Kazakh President Nursultan Nazarbayev signed a bill into law on Thursday giving the state the right of first refusal when foreign firms are selling stakes in oil and minerals joint ventures. The amendments to the Central Asian state's subsoil law, earlier passed by the compliant parliament, are widely seen as boosting the government's position in talks with an ENI-led consortium for a buyout of assets owned by BG in the giant Kashagan oilfield.
Kazakh Energy and Mineral Resources Minister Vladimir Shkolnik said the speedy parliamentary approval of an amended subsoil bill was not meant to influence the country's legal wrangling with the Western consortium over BG's stake.
But he made clear the government might use the amended law at any time of its choosing, "if it sees that some firms aim to obtain a monopoly in a certain venture".
"The state reserves for itself the right to buy out a (foreign-held stake) and then resell it," Shkolnik told Reuters. "Under the constitution, natural resources are state property."
Nazarbayev's press service said the new subsoil law would come into force after its publication, expected on Friday.
Oil-rich Kazakhstan, which aspires to join the world's super league of oil producers by tripling its output to over 3.0 million barrels per day by 2015, said last month it had "agreed in principle" to buy BG's stake in the ENI-led group.
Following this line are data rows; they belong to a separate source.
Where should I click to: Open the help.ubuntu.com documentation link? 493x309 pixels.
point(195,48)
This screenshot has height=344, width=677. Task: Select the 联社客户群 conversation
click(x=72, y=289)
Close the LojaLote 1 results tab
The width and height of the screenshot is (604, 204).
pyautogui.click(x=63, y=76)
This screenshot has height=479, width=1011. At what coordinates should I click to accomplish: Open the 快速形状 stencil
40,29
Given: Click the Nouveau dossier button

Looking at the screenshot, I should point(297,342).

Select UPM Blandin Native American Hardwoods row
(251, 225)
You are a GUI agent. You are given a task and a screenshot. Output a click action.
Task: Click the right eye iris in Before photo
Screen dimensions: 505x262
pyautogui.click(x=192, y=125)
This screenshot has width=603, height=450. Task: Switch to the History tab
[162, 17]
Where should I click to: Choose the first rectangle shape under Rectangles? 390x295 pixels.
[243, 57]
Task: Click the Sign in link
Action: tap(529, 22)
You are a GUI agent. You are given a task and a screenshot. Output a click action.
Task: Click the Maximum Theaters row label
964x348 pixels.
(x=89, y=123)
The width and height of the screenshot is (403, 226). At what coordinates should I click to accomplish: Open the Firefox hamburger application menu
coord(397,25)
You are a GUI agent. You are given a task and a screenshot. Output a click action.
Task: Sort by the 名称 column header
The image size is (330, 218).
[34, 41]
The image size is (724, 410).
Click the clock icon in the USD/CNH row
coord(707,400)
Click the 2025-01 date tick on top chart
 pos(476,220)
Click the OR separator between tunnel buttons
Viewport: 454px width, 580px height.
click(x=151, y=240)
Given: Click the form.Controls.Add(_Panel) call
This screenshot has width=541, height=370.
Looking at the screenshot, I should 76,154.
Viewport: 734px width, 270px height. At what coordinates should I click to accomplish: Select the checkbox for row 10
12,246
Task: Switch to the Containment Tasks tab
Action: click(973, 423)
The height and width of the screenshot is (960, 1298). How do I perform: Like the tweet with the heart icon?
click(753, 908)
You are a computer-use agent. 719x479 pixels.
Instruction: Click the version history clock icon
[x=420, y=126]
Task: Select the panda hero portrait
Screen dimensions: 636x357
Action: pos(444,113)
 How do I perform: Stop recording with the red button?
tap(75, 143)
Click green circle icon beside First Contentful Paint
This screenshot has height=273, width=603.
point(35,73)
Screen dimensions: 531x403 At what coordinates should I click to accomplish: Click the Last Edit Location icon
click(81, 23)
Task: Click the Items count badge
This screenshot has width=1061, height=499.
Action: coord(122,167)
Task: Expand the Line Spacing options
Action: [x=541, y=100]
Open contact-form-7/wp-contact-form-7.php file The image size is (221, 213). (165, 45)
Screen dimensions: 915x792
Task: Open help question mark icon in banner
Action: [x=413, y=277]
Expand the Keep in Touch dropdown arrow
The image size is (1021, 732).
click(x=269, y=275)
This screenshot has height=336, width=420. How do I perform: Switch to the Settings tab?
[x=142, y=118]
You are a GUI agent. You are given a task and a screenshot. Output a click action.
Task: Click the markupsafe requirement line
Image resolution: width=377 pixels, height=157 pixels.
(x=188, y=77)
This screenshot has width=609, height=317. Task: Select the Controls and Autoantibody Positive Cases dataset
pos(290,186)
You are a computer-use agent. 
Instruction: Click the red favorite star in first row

But the government is yet to strike a final agreement with the Western consortium on what proportion of the 16.67 percent stake the state will get.
Any deal will be on the basis of the $1.23 billion price BG had agreed with its partners.
Shkolnik said the next round of talks on BG's stake would probably take place in the Kazakh capital Astana in early December. He declined to give an exact date.